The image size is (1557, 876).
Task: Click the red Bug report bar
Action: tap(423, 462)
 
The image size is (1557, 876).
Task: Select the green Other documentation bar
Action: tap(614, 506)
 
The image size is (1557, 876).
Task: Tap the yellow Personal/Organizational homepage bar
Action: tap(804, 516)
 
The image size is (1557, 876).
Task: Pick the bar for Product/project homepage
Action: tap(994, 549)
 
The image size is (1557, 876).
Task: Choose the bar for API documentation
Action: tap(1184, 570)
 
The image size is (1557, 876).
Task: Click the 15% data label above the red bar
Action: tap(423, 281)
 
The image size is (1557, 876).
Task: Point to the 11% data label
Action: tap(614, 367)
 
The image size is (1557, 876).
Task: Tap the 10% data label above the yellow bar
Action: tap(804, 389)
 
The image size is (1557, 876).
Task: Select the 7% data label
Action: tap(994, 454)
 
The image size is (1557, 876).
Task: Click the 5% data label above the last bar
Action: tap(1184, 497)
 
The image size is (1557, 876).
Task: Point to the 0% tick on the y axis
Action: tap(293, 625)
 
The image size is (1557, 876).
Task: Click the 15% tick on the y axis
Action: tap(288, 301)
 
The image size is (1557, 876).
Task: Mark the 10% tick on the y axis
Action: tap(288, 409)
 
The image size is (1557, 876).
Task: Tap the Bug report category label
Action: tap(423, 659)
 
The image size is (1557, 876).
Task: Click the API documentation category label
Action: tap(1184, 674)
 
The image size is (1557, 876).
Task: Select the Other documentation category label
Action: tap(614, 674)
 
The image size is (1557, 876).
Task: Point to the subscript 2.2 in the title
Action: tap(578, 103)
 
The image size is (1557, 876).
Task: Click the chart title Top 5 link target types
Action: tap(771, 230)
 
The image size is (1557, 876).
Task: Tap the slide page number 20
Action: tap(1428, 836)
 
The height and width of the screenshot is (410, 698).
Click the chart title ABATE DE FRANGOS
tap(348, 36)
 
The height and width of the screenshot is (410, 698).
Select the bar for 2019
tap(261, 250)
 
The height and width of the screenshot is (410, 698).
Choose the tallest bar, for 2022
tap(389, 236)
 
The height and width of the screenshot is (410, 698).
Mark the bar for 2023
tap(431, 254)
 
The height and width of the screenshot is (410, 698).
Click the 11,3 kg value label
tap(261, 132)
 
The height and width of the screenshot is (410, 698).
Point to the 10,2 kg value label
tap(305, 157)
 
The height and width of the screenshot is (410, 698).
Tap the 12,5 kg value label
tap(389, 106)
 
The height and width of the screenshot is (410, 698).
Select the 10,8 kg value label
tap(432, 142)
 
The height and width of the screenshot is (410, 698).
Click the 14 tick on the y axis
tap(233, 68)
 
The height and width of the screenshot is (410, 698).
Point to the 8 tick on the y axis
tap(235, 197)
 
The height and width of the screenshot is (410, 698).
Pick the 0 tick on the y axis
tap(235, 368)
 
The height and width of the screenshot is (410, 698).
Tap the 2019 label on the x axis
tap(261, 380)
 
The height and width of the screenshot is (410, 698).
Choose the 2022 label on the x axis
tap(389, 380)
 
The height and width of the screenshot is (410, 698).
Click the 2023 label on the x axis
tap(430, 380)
________________
DO THIS: Reproduce the entire listing above word for word, keeping every line.

EXPECTED ANSWER:
The image size is (1557, 876).
Task: Click the red Bug report bar
Action: tap(423, 462)
 
The image size is (1557, 876).
Task: Select the green Other documentation bar
Action: tap(614, 506)
 
The image size is (1557, 876).
Task: Tap the yellow Personal/Organizational homepage bar
Action: tap(804, 516)
 
The image size is (1557, 876).
Task: Pick the bar for Product/project homepage
Action: tap(994, 549)
 
The image size is (1557, 876).
Task: Choose the bar for API documentation
Action: tap(1184, 570)
 
The image size is (1557, 876).
Task: Click the 15% data label above the red bar
Action: tap(423, 281)
 
The image size is (1557, 876).
Task: Point to the 11% data label
Action: tap(614, 367)
 
The image size is (1557, 876).
Task: Tap the 10% data label above the yellow bar
Action: tap(804, 389)
 
The image size is (1557, 876).
Task: Select the 7% data label
Action: tap(994, 454)
 
The image size is (1557, 876).
Task: Click the 5% data label above the last bar
Action: tap(1184, 497)
 
The image size is (1557, 876).
Task: Point to the 0% tick on the y axis
Action: tap(293, 625)
 
The image size is (1557, 876).
Task: Click the 15% tick on the y axis
Action: tap(288, 301)
 
The image size is (1557, 876).
Task: Mark the 10% tick on the y axis
Action: tap(288, 409)
 
The image size is (1557, 876).
Task: Tap the Bug report category label
Action: tap(423, 659)
 
The image size is (1557, 876).
Task: Click the API documentation category label
Action: tap(1184, 674)
 
The image size is (1557, 876).
Task: Select the Other documentation category label
Action: tap(614, 674)
 
The image size is (1557, 876).
Task: Point to the subscript 2.2 in the title
Action: tap(578, 103)
 
The image size is (1557, 876).
Task: Click the chart title Top 5 link target types
Action: tap(771, 230)
 
The image size is (1557, 876).
Task: Tap the slide page number 20
Action: tap(1428, 836)
 
The height and width of the screenshot is (410, 698).
Click the chart title ABATE DE FRANGOS
tap(348, 36)
 
The height and width of the screenshot is (410, 698).
Select the bar for 2019
tap(261, 250)
 
The height and width of the screenshot is (410, 698).
Choose the tallest bar, for 2022
tap(389, 236)
 
The height and width of the screenshot is (410, 698).
Mark the bar for 2023
tap(431, 254)
 
The height and width of the screenshot is (410, 698).
Click the 11,3 kg value label
tap(261, 132)
 
The height and width of the screenshot is (410, 698).
Point to the 10,2 kg value label
tap(305, 157)
 
The height and width of the screenshot is (410, 698).
Tap the 12,5 kg value label
tap(389, 106)
 
The height and width of the screenshot is (410, 698).
Select the 10,8 kg value label
tap(432, 142)
 
The height and width of the screenshot is (410, 698).
Click the 14 tick on the y axis
tap(233, 68)
 
The height and width of the screenshot is (410, 698).
Point to the 8 tick on the y axis
tap(235, 197)
 
The height and width of the screenshot is (410, 698).
Pick the 0 tick on the y axis
tap(235, 368)
 
The height and width of the screenshot is (410, 698).
Tap the 2019 label on the x axis
tap(261, 380)
 
The height and width of the screenshot is (410, 698).
Choose the 2022 label on the x axis
tap(389, 380)
 
The height and width of the screenshot is (410, 698).
Click the 2023 label on the x axis
tap(430, 380)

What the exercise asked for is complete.